[[ SOURCE INFORMATION, beginning ]]
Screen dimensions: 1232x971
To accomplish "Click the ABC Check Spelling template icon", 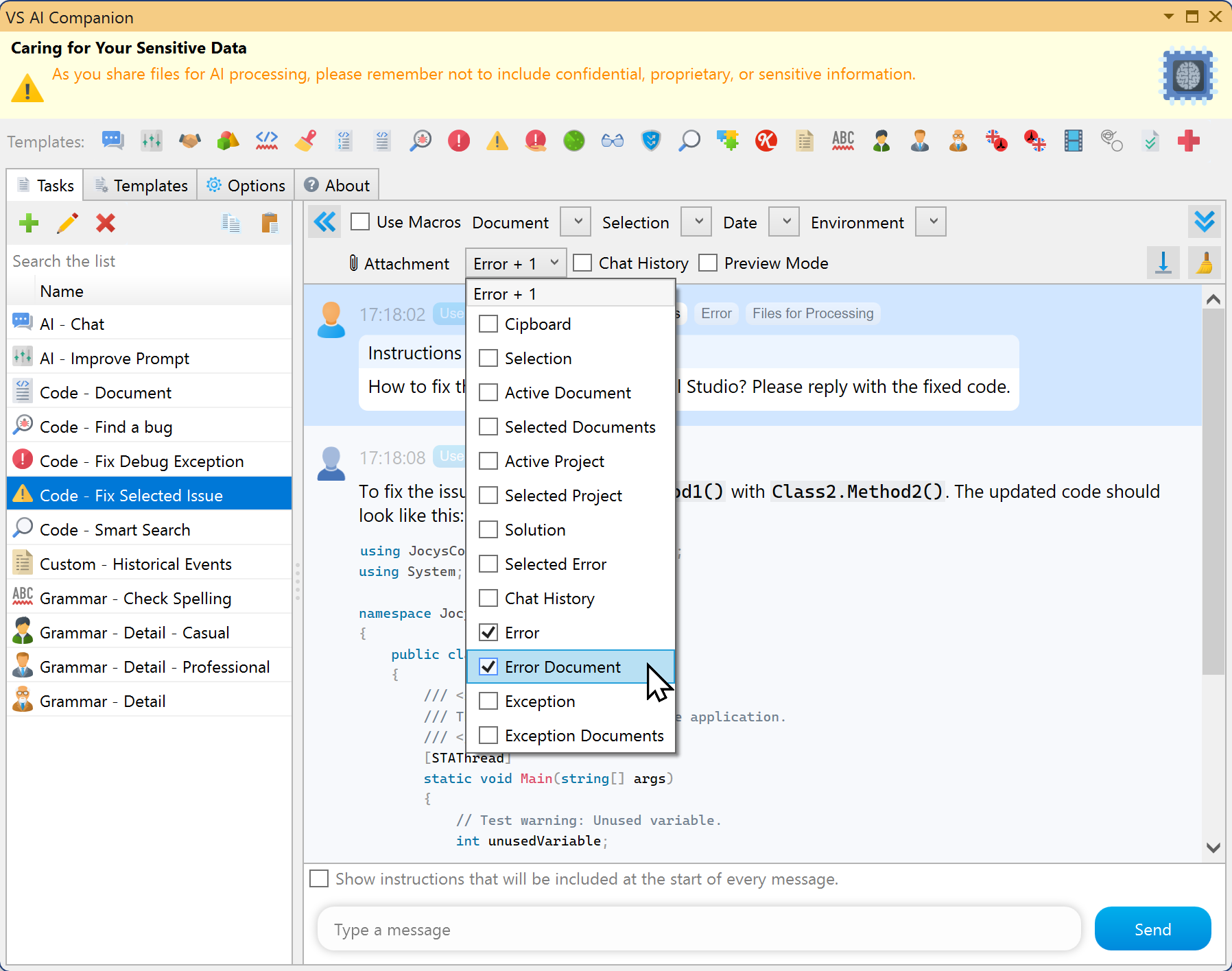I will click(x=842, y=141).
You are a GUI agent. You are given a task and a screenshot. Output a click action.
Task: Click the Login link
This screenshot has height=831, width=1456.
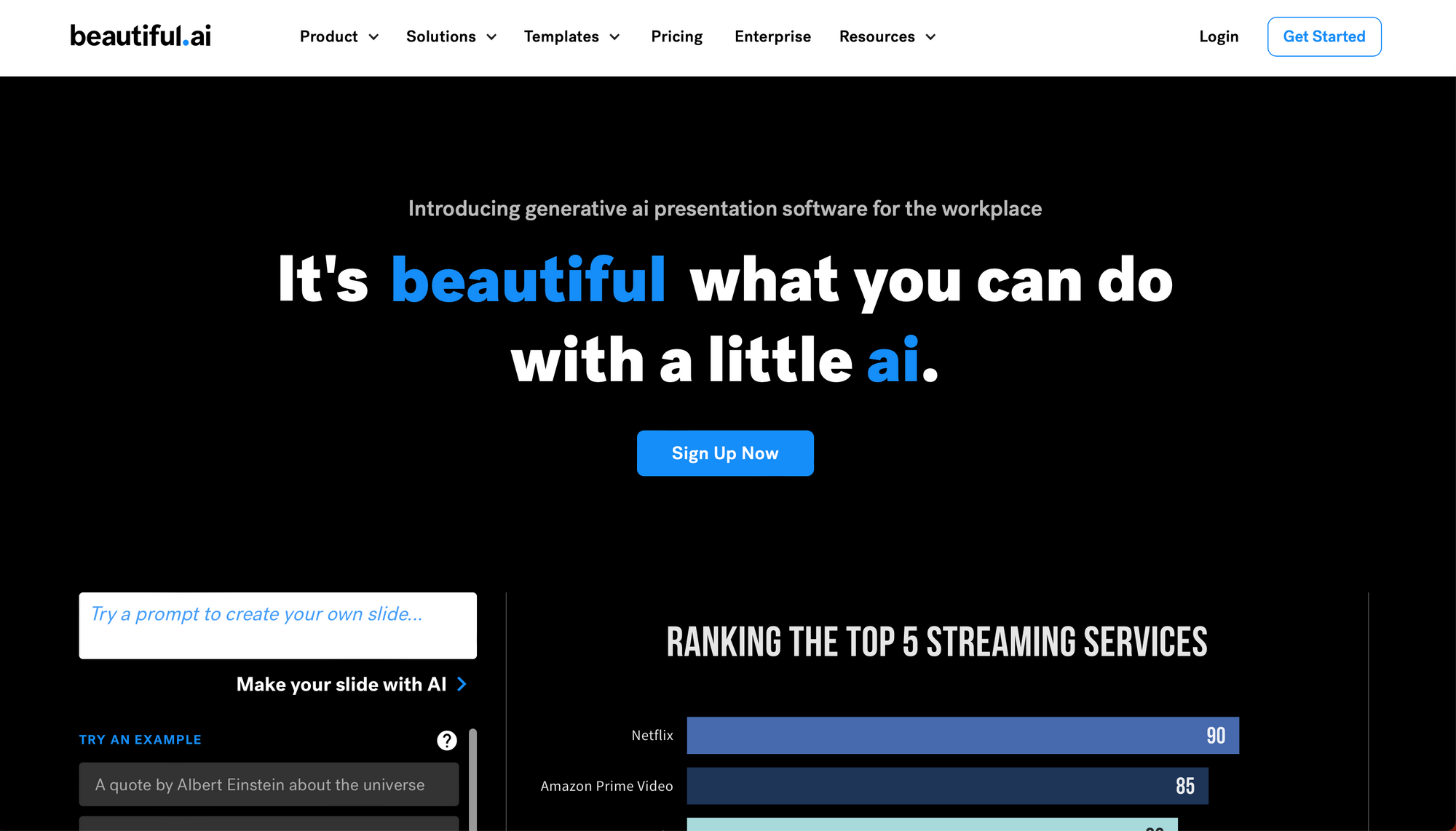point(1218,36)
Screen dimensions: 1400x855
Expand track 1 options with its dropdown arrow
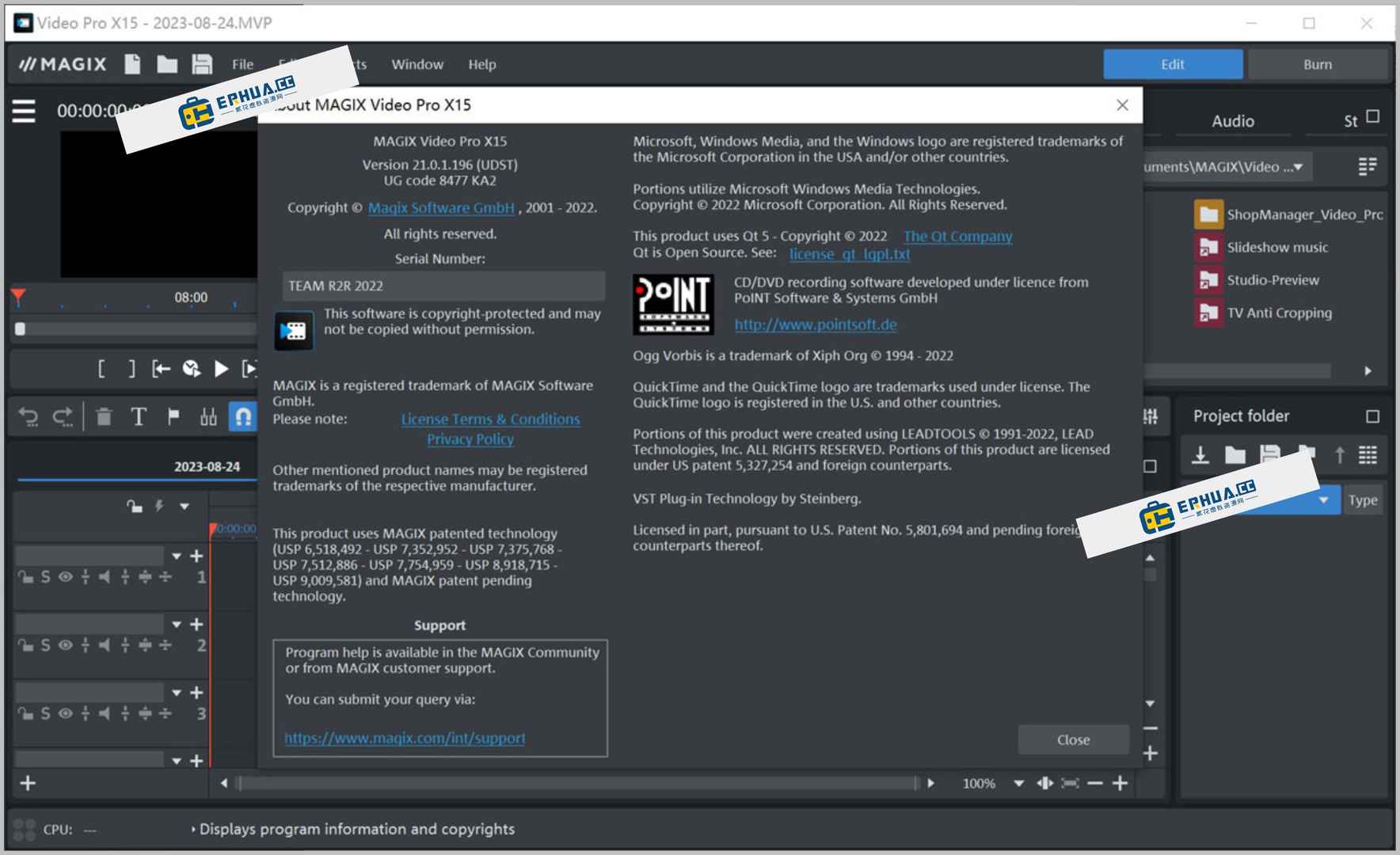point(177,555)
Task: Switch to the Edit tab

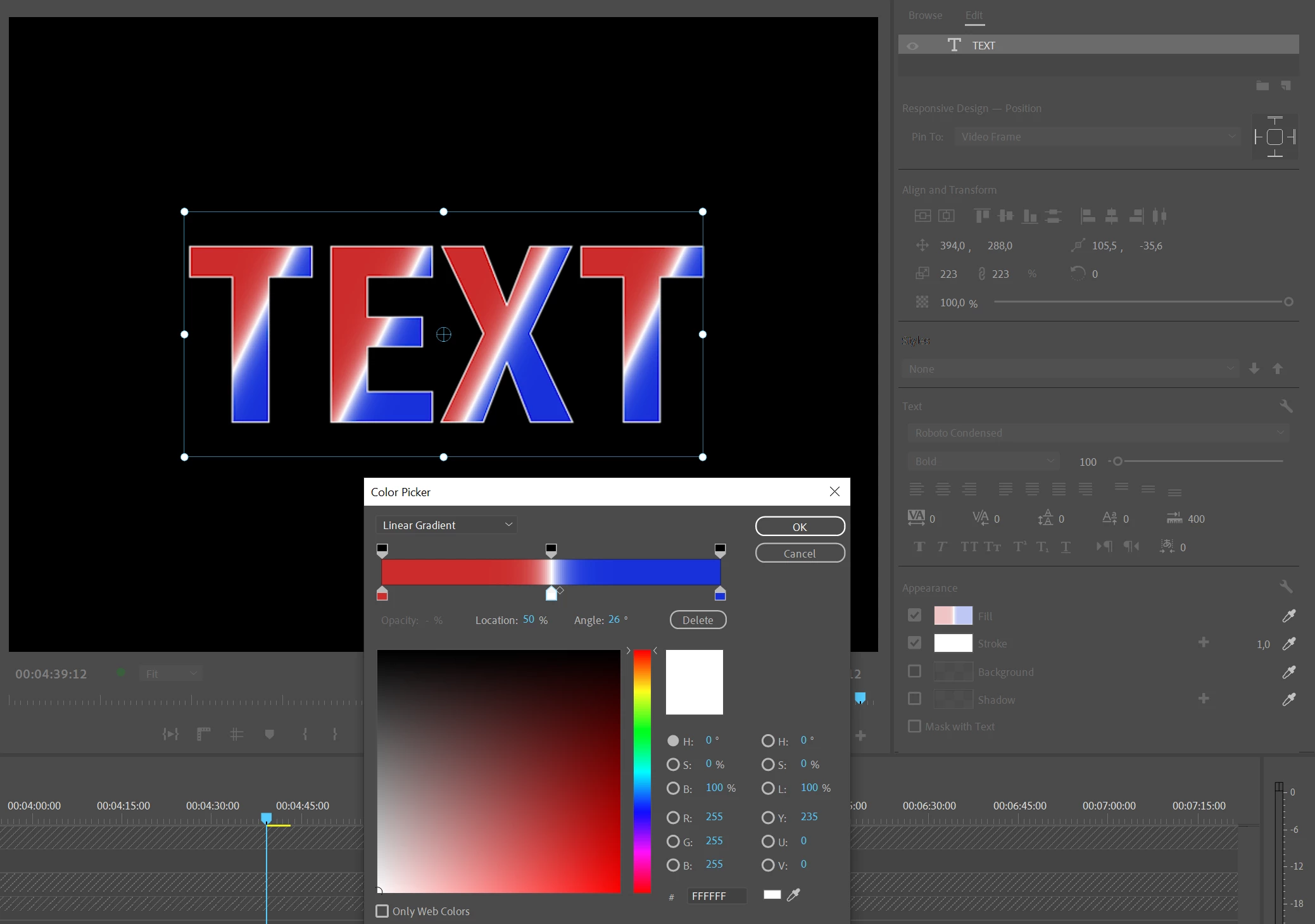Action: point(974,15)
[[ SOURCE INFORMATION, end ]]
### WHAT THIS TASK INVOLVES
Please output the lines of the records above from the one with "Expand track 1" through the last, exactly as they appear and with both ends included; skip any pictures and add nothing.

### SOLUTION TO THIS PROBLEM
Expand track 1 options with its dropdown arrow
point(177,555)
Task: Switch to the Edit tab

Action: point(974,15)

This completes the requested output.